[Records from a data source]
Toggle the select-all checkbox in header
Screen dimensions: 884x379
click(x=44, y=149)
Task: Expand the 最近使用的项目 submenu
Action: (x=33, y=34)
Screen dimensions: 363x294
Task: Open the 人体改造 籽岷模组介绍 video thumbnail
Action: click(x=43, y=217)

§ **Problem description**:
Return every line above exactly as it stands.

§ **Exercise result**:
Toggle the select-all checkbox in header
Screen dimensions: 884x379
click(x=44, y=149)
Task: Expand the 最近使用的项目 submenu
Action: (x=33, y=34)
Screen dimensions: 363x294
Task: Open the 人体改造 籽岷模组介绍 video thumbnail
Action: click(x=43, y=217)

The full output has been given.